(Beginning of WORKING DATA)

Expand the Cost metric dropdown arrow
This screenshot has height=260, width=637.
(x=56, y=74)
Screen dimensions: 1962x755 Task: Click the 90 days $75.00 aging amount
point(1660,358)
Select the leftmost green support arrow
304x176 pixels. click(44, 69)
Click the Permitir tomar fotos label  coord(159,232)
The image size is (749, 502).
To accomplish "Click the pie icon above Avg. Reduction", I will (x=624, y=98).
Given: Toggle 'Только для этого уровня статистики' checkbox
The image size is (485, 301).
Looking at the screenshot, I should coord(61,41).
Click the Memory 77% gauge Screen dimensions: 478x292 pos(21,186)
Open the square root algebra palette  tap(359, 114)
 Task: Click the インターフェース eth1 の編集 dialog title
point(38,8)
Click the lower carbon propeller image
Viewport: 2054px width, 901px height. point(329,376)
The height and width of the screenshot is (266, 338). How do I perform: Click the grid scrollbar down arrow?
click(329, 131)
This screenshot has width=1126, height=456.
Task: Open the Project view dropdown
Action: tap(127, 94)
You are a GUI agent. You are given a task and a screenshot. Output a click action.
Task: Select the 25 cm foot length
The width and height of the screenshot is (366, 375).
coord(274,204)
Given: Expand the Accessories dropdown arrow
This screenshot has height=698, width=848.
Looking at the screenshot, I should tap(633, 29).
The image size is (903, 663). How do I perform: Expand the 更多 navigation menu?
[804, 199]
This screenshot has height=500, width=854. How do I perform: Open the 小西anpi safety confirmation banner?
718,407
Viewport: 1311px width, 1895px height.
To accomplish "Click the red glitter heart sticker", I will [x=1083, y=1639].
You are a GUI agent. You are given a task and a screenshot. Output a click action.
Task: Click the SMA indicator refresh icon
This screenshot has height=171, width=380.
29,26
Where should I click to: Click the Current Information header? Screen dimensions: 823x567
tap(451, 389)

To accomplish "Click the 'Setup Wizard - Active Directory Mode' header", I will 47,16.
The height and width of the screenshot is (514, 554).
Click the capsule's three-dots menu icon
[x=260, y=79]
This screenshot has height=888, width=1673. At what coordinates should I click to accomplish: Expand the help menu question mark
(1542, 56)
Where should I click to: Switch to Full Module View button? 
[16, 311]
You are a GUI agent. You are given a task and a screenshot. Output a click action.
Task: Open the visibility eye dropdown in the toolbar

(End of WORKING DATA)

> YOUR ASSIGNMENT
In the answer, each line of the data must appear exactly as written.

> ANSWER SECTION
Expand the Cost metric dropdown arrow
This screenshot has height=260, width=637.
(x=56, y=74)
Screen dimensions: 1962x755 Task: Click the 90 days $75.00 aging amount
point(1660,358)
Select the leftmost green support arrow
304x176 pixels. click(44, 69)
Click the Permitir tomar fotos label  coord(159,232)
The image size is (749, 502).
To accomplish "Click the pie icon above Avg. Reduction", I will (x=624, y=98).
Given: Toggle 'Только для этого уровня статистики' checkbox
The image size is (485, 301).
Looking at the screenshot, I should coord(61,41).
Click the Memory 77% gauge Screen dimensions: 478x292 pos(21,186)
Open the square root algebra palette  tap(359, 114)
 Task: Click the インターフェース eth1 の編集 dialog title
point(38,8)
Click the lower carbon propeller image
Viewport: 2054px width, 901px height. point(329,376)
The height and width of the screenshot is (266, 338). How do I perform: Click the grid scrollbar down arrow?
click(329, 131)
This screenshot has width=1126, height=456.
Task: Open the Project view dropdown
Action: tap(127, 94)
You are a GUI agent. You are given a task and a screenshot. Output a click action.
Task: Select the 25 cm foot length
The width and height of the screenshot is (366, 375).
coord(274,204)
Given: Expand the Accessories dropdown arrow
This screenshot has height=698, width=848.
Looking at the screenshot, I should tap(633, 29).
The image size is (903, 663). How do I perform: Expand the 更多 navigation menu?
[804, 199]
This screenshot has height=500, width=854. How do I perform: Open the 小西anpi safety confirmation banner?
718,407
Viewport: 1311px width, 1895px height.
To accomplish "Click the red glitter heart sticker", I will [x=1083, y=1639].
You are a GUI agent. You are given a task and a screenshot. Output a click action.
Task: Click the SMA indicator refresh icon
This screenshot has height=171, width=380.
29,26
Where should I click to: Click the Current Information header? Screen dimensions: 823x567
tap(451, 389)

To accomplish "Click the 'Setup Wizard - Active Directory Mode' header", I will 47,16.
The height and width of the screenshot is (514, 554).
Click the capsule's three-dots menu icon
[x=260, y=79]
This screenshot has height=888, width=1673. At what coordinates should I click to accomplish: Expand the help menu question mark
(1542, 56)
Where should I click to: Switch to Full Module View button? 
[16, 311]
You are a GUI agent. You are given a task and a screenshot. Output a click action.
Task: Open the visibility eye dropdown in the toolbar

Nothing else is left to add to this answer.